The course was designed for practitioners and researchers including actors, directors, scriptwriters, producers, scenographers, and others with a relevant background in theatre and performance.

We foster collaborative work, immersing you in the operational life of one of the most innovative Theatre for Young Audiences venues in the country. You’ll graduate with invaluable artistic, academic, and professional contacts.

COURSE STRUCTURE

The MA consists of four 30-credit modules and one 60-credit module delivered over three trimesters. This totals 12-months of full-time study or a 24-months of part-time study.

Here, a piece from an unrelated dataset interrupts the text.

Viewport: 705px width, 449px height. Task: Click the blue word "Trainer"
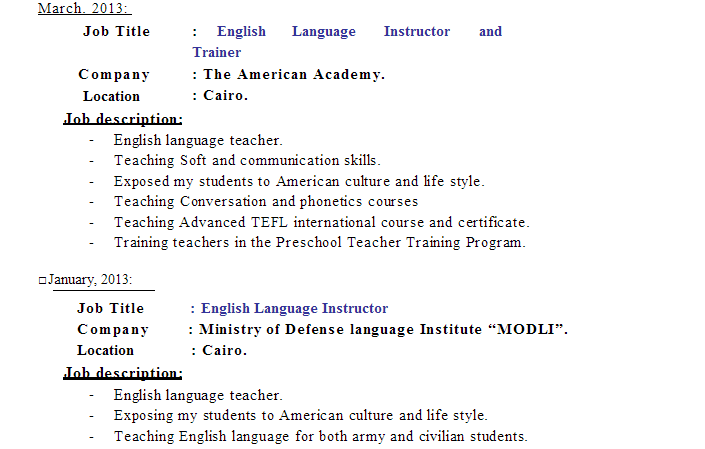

You’ll gain an understanding of:

• Practical methodologies and processes for creating theatre for young audiences, including writing, puppetry, adaptation and scenography.
• The broader context of theatre for young audiences, grounded in an understanding of the creative capacities of children.
• The performance field, through examination of the work of key companies and playwrights.
• Educational pedagogy in the creative arts for young people, including workshop facilitation and experiential learning techniques.
• The arts industry, including producing and funding strategies alongside the infrastructure of the theatre for young audiences field.

MODULES

In the first trimester, you'll take two modules: Research Methods and Context, and Performance Practice 1 (Writing and Dramaturgy, Puppetry).

In the second trimester, you will take two modules again the first being Performance Practice 2 (Devising, Adaptation, and Scenography), and Professional Engagement.

In the final trimester, you'll take the 60 credit module, the Thesis Project, to complete your course.

For more information on course modules, please go to our website: https://www.bathspa.ac.uk/courses/pg-theatre-for-young-audiences/

TEACHING METHODS

We deliver the course through seminars, practical sessions, workshops, lectures and online. In addition to the rich teaching offered through Bath Spa University resources, we incorporate an ongoing programme of activity at the egg.

ASSESSMENT

You’ll be assessed by written and practical work, such as performances, workshops, demonstrations, scripts, reflective essays, research essays and presentations. Your final thesis project can be practical, written, or a combination of the two.

CAREER OPPORTUNITIES

The MATYA will equip you with the performance, applied, academic and entrepreneurial skills to pursue a career in the field of Theatre for Young Audiences. Particularly invaluable are the industry contacts, experience, and professional platform gained through the course’s partnership with the egg.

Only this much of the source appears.